Kari

Sequential twin turbos are two turbos setup so all of the exhaust gases can pass through just one of the turbos then when a certain objective is reached (4500RPMs on the 93+ RX-7s) an actuator opens a valve to divert the gases into bother turbos. In the case of the 93+ RX-7s there is also a prespooling actuator that flows air into the secondary turbo as the RPM's increase so the secondary turbo is already spinning before the actuator opens up. The 93+ RX-7s turbos are both of equal size. The VR4 and 300ZX do not use sequential turbos, they use parallel twin turbos, one for each side of the engine. The 93+ Supra does utilize sequential turbos, I am not certain however I believe they are both the same size. The sequential turbos on the 3 rotor Eunos Cosmo uses a slightly larger secondary turbo than the primary.

Most people do not understand how exactly turbos are affected by the exhaust. A few things a lot of people think but are not true: two small turbos equalling the flow of one large turbo will nto necessarily spool faster, one small turbo and one large turbo will not decrease turbo lag, it will increase it as the exhaust gases are further diverted into two turbos in effect creating a larger single turbo. Boost does not stack. Twin turbos running at 10PSI does not create two 10 PSI's or double the pessure on the engine.
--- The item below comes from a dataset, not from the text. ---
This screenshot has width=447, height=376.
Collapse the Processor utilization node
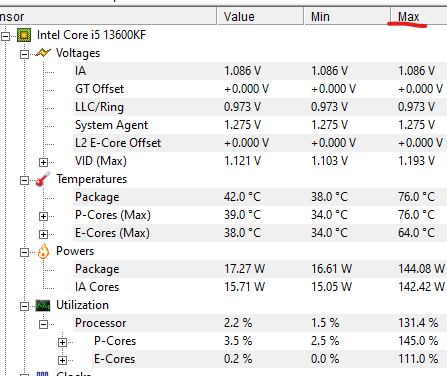[x=43, y=324]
Why run two turbos in parallel? Theoretically two turbos equaling the flow of one large turbo will spool up faster because of reduced weight, however this usually is not the case in real world use. Twin turbos are usually used to make more HP than one turbo, because of space constraints with a V engine (having to run exhaust pipes under the engine to combine flow to the other side to flow into the one turbo), or to increase boost response. In this setup you are basically splitting the flow of the engine 1/2 into each turbo, therefore it will not spool up way faster. One a 3.0L engine you are putting basically 1.5L displacement into each turbo.
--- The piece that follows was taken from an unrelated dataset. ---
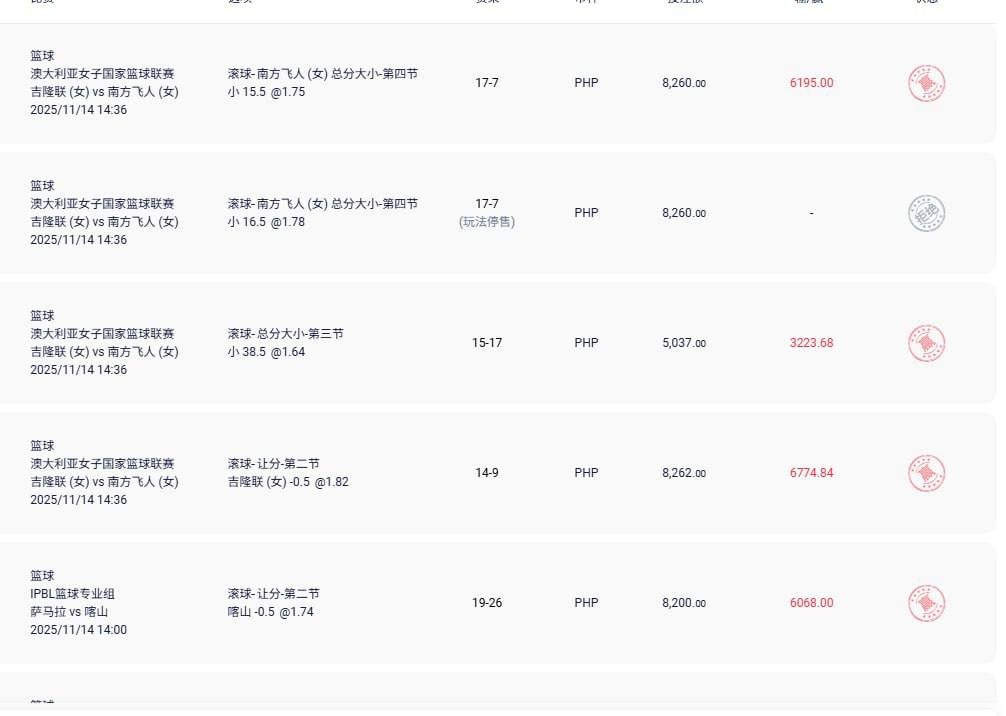This screenshot has height=716, width=1006.
Task: Click the gray 拒绝 rejection stamp
Action: coord(925,213)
Why run two turbos sequentially? Because you use one small turbo spun by all the exhaust gases then at higher RPM a second turbo comes on, how does this add more power? Well it is able to increase the airflow without increasing the heat so efficiency is increased thus forcing more air into the engine at the same pressure levels (because cooler air is more dense) this is why 10psi with two turbos is more HP than 10psi on one turbo even though its still only 10psi at the engine. Downsides? It requires very complex plumbing and controls to do a sequential system. An aftermarket sequential system would very complex and expensive because it would be a one off. This creates more problems and more heat as well as more money.

Aoshi Shinomori

You are very smart. I thought the idea behind these cars was to utilize two different sized turbos, one small and one big that come on at different times. I guess not, thanks for the technical write-up, I'll try to burn that into my head. This is a very informative thread, keep posting more fun turbo information!!

wakeech

sh'yea jeff, triumph, really... :P

Chucky, torque is a stupid number to include in the estimation of the performance capability of an engine because of what people are inclined to think it implies (and thus the inane descriptions of how a car performs which drive me up the wall, by automotive journalists who can't tell the difference between their *** and a hole in the ground).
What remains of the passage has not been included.